[EXTRACTED DATA]:
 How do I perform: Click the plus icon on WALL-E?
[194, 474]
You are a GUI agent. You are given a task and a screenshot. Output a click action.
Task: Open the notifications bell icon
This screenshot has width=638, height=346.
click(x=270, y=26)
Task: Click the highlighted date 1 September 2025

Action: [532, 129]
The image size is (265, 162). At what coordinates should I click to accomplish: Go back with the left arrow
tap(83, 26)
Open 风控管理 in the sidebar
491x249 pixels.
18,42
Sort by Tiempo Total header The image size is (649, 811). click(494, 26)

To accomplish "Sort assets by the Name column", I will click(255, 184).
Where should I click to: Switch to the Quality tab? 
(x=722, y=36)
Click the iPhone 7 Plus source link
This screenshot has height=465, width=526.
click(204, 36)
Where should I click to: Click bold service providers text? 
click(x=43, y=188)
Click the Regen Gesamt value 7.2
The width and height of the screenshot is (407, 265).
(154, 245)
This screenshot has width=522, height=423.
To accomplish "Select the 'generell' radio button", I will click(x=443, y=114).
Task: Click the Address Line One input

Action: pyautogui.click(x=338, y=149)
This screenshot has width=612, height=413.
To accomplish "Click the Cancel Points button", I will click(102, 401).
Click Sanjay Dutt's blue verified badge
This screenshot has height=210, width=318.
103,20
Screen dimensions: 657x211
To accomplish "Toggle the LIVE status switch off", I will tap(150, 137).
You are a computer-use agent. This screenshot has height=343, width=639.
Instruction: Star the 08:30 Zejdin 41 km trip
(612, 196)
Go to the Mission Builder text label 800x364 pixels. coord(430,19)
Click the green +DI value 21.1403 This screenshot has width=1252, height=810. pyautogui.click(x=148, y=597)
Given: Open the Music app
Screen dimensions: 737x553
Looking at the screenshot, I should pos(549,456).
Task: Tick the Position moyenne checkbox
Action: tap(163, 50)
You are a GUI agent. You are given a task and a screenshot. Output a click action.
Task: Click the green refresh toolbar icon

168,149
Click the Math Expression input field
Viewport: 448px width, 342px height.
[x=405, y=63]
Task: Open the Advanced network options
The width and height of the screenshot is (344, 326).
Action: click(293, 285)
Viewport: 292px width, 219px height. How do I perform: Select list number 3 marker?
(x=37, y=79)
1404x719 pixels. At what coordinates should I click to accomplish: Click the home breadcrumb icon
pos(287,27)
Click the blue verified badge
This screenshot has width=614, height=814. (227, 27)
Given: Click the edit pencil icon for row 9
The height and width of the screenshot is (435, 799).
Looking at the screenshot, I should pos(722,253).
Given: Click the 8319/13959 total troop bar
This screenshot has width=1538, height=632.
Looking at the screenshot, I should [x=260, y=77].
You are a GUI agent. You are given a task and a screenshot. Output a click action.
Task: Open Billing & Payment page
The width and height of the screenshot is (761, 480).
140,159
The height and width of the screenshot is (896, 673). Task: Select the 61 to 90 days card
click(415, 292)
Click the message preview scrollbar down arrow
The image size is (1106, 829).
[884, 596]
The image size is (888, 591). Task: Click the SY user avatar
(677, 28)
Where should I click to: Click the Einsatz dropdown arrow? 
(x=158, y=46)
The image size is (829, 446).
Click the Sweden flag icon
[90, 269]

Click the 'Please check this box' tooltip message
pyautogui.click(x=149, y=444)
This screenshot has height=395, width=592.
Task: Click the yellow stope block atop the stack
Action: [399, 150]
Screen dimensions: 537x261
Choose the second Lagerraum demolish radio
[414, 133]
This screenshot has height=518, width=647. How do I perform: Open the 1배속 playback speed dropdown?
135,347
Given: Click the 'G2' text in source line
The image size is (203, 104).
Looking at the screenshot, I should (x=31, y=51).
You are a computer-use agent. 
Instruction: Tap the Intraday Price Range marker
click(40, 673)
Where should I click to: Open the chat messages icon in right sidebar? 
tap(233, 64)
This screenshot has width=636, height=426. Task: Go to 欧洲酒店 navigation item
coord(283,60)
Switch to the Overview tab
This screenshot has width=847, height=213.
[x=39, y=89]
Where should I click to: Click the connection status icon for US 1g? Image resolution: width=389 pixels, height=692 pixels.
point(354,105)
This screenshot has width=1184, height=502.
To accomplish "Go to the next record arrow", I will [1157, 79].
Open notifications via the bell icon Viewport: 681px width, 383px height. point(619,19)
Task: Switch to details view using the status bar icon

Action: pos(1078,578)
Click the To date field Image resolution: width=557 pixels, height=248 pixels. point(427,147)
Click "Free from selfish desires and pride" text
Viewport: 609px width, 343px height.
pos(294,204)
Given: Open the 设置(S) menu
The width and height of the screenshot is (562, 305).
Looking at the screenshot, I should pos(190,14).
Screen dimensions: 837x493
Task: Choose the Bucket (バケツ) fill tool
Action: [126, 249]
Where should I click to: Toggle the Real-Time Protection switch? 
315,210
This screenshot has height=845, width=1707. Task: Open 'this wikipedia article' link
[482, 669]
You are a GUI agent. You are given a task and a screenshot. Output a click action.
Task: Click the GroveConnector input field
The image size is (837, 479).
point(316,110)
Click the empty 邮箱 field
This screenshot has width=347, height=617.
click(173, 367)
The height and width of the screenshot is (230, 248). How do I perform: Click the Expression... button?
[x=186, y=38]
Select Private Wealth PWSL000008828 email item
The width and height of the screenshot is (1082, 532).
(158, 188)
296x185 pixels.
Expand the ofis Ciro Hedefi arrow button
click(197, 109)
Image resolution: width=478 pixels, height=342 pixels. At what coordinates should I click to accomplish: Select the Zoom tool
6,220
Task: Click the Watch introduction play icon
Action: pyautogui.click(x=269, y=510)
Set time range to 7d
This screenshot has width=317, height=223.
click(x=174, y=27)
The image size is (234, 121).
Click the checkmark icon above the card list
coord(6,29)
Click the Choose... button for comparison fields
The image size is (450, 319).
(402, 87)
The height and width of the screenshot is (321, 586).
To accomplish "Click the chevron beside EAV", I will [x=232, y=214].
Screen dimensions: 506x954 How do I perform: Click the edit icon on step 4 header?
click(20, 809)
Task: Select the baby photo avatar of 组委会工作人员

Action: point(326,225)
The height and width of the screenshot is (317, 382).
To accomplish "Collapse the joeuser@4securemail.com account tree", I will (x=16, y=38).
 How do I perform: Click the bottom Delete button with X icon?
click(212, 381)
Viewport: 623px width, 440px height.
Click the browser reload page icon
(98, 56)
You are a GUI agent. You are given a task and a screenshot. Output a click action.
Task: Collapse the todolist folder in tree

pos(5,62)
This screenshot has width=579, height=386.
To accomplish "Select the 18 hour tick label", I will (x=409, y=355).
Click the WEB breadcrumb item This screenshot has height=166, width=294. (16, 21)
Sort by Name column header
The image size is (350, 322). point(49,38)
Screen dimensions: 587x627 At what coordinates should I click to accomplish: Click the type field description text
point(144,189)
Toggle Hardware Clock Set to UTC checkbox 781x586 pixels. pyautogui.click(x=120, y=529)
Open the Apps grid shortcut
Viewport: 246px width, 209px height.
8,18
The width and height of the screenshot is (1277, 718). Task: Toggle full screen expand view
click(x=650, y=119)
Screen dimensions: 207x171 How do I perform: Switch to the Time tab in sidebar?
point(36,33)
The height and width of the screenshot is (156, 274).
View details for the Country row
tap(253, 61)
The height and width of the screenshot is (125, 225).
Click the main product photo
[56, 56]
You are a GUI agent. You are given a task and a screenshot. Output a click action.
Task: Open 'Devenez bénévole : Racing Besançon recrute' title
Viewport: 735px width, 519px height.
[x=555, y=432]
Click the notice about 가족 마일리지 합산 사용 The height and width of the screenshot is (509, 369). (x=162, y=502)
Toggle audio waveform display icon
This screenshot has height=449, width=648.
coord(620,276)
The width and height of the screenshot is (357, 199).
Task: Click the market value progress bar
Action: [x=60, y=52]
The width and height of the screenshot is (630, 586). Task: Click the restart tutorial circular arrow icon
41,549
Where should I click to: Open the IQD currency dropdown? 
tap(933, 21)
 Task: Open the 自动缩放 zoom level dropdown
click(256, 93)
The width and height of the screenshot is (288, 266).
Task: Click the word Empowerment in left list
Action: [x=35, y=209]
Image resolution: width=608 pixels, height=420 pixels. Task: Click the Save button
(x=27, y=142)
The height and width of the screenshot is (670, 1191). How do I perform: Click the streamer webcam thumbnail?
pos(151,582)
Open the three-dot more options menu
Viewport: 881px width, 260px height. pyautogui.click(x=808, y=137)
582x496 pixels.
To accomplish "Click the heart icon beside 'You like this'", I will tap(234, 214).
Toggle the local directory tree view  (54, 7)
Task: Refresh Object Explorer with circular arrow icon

[WHAT IS REQUIRED]:
Give again, word for word, every line of the listing above from the one with "This screenshot has width=636, height=426." to the one with "This screenshot has width=1184, height=502.", both inclusive, and nothing beyond them.

[THE ANSWER]:
This screenshot has width=636, height=426. Task: Go to 欧洲酒店 navigation item
coord(283,60)
Switch to the Overview tab
This screenshot has width=847, height=213.
[x=39, y=89]
Where should I click to: Click the connection status icon for US 1g? Image resolution: width=389 pixels, height=692 pixels.
point(354,105)
This screenshot has width=1184, height=502.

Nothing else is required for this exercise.